▶ Goal of the exercise: Copy the passage on investment principles between "However, on a" and "of the principle.", inclusive, replacing "broader level" with "wider level".

▶ Text extract:
^^^^
Warren Buffett, his mentor Benjamin Graham, and multiple other famous investors say that the key to successful investment is not risking one's principal.
Graham wrote in The Intelligent Investor:
"In the old legend the wise men finally boiled down the history of mortal affairs into the single phrase, "This too will pass." Confronted with a like challenge to distill the secret of sound investment into three words, we venture the motto - Margin of Safety."
Warren Buffett — Graham's most famous pupil — simply states the same rule as:
"Rule #1: Never lose money. Rule #2: Never forget rule #1."
Billionaire Value Investor and hedge fund manager, Seth Klarman, too says:
"Loss avoidance must be the cornerstone of your investment philosophy."
Peter Thiel, co-founder of PayPal and the first investor in Facebook, writes in his book Zero to One:
“First, only invest in companies that have the potential to return the value of the entire fund. This is a scary rule, because it eliminates the vast majority of possible investments. (Even quite successful companies usually succeed on a more humble scale.) This leads to rule number two: because rule number one is so restrictive, there can’t be any other rules.”
Do note that Thiel was referring to the highly focused nature of Venture Capital funds here. Thiel talks about only picking companies that can each repay the entire fund, and is more related to the counterintuitive Value Investing principles of diversification.
However, on a broader level, what Thiel is saying is also an application of the Margin of Safety; and possibly a good explanation of Buffett's own interpretation of the principle.
Buffett's and Thiel's statements are very similar in structure.
When we study the methods of most successful investors, we see similar principles expressed and applied in different ways. But while almost everyone has heard of the Margin of Safety, in one form or another, only a select few such as those above understand it and apply it successfully.
^^^^
[A block of data]
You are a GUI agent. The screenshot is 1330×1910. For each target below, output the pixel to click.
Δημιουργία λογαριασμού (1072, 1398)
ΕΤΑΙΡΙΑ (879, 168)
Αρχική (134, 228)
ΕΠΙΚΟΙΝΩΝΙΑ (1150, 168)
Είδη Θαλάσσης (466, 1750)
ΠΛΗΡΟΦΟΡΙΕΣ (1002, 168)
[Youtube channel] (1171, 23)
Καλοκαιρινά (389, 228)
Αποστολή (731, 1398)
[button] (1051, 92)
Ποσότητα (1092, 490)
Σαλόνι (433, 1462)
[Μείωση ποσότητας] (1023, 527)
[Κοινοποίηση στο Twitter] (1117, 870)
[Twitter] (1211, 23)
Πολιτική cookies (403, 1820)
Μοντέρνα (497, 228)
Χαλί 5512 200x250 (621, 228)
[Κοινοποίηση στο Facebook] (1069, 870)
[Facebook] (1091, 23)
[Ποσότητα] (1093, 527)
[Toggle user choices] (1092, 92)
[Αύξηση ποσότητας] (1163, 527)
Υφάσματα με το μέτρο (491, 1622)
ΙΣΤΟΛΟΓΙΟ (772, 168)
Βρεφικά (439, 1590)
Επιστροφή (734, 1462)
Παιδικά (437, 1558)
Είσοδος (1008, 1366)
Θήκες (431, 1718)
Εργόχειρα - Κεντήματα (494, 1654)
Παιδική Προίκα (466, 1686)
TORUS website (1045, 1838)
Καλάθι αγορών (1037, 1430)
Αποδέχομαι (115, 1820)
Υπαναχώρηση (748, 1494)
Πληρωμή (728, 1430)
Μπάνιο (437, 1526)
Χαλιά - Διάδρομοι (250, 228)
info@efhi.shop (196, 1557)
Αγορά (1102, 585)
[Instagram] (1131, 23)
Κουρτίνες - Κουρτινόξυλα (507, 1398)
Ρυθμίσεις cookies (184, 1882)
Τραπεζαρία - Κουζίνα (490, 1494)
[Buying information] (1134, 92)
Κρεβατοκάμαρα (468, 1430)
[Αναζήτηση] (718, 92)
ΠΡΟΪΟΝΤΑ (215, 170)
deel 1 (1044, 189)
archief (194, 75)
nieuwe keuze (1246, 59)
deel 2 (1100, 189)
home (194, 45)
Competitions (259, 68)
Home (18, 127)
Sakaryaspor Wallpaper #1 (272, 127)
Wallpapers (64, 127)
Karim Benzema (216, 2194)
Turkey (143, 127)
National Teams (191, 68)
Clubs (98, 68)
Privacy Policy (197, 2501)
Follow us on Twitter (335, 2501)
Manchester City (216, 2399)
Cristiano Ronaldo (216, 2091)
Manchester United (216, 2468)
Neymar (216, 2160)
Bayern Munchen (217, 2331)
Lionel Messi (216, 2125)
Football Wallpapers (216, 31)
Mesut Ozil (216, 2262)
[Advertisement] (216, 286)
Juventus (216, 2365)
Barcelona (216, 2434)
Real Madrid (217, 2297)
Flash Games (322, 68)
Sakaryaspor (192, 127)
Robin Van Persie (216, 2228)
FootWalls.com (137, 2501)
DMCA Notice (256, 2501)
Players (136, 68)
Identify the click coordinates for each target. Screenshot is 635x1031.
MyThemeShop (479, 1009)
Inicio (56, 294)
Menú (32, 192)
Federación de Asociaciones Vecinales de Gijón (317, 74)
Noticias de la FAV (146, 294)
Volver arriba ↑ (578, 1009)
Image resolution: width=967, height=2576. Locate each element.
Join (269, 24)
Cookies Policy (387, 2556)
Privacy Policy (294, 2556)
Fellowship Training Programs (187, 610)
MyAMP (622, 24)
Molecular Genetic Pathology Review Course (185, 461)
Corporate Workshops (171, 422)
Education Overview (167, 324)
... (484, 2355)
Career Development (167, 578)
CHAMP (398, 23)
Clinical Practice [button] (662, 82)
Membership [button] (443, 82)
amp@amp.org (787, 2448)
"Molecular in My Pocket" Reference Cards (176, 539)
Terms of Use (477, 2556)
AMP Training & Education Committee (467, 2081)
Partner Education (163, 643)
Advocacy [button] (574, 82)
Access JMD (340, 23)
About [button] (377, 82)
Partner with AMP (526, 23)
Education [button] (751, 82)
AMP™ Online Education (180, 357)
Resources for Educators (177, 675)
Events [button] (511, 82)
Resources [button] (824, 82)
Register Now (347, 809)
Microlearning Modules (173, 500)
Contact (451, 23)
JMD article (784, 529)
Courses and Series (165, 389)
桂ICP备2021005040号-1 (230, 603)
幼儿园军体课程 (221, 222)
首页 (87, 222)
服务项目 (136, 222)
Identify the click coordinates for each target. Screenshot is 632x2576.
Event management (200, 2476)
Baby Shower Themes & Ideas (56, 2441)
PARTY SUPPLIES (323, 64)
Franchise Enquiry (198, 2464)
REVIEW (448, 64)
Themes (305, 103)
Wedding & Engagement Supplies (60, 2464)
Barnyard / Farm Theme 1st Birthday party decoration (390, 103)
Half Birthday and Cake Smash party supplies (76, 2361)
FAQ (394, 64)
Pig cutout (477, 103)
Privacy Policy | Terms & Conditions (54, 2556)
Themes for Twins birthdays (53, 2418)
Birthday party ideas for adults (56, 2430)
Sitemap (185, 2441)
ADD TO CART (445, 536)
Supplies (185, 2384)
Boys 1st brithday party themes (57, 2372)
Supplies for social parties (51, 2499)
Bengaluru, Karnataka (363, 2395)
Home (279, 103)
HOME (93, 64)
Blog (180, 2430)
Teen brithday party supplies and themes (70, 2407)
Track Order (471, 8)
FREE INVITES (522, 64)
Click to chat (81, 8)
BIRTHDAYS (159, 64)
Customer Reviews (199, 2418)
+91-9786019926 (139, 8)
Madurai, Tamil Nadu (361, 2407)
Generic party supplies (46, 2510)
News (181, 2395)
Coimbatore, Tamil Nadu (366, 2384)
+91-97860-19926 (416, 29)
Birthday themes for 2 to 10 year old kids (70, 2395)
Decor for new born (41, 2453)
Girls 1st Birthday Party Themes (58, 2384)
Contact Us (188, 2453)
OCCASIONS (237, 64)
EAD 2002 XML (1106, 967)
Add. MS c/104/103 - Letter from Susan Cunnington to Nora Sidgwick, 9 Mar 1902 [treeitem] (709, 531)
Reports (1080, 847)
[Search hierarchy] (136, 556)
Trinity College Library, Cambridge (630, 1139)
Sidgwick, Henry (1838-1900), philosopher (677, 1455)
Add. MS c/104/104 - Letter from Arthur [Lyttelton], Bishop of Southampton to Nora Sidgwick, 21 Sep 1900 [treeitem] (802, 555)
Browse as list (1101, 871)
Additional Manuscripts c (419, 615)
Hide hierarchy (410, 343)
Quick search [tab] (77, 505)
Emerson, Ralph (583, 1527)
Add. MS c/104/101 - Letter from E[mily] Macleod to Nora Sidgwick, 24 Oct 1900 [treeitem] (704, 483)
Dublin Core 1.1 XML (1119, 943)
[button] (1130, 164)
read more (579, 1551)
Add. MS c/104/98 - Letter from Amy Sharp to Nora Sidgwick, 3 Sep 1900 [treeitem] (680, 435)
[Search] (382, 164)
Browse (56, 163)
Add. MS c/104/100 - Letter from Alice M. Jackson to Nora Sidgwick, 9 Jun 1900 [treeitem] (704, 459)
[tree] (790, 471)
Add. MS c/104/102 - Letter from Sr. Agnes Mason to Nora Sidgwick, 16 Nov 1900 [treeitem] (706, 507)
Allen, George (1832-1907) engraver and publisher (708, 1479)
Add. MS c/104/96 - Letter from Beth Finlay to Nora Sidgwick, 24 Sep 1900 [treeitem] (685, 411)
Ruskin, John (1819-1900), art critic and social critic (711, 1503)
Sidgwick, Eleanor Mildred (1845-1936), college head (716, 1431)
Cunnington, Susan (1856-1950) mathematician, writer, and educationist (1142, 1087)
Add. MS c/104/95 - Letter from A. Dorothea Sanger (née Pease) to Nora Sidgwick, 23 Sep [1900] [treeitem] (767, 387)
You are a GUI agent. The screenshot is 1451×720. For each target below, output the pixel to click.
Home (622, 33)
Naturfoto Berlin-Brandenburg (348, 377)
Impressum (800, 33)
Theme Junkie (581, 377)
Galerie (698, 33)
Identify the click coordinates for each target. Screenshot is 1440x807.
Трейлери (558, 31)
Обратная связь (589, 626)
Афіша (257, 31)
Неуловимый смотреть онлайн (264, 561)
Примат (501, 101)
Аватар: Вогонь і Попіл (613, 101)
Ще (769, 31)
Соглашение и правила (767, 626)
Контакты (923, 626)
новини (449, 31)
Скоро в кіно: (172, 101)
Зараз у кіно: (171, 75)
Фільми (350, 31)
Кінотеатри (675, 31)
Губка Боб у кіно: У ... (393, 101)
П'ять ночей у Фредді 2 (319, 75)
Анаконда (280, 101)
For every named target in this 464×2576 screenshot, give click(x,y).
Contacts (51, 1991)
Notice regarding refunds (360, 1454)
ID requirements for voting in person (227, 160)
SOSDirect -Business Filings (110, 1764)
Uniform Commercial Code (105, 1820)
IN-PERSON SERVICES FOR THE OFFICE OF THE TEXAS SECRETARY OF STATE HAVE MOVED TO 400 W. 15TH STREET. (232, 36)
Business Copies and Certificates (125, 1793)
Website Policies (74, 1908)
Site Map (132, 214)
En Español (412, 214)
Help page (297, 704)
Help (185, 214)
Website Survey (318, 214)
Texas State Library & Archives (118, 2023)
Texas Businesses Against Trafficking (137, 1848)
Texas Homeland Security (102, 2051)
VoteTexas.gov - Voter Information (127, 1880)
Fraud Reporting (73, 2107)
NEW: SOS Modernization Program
^^^^
▶ Solution:
However, on a wider level, what Thiel is saying is also an application of the Margin of Safety; and possibly a good explanation of Buffett's own interpretation of the principle.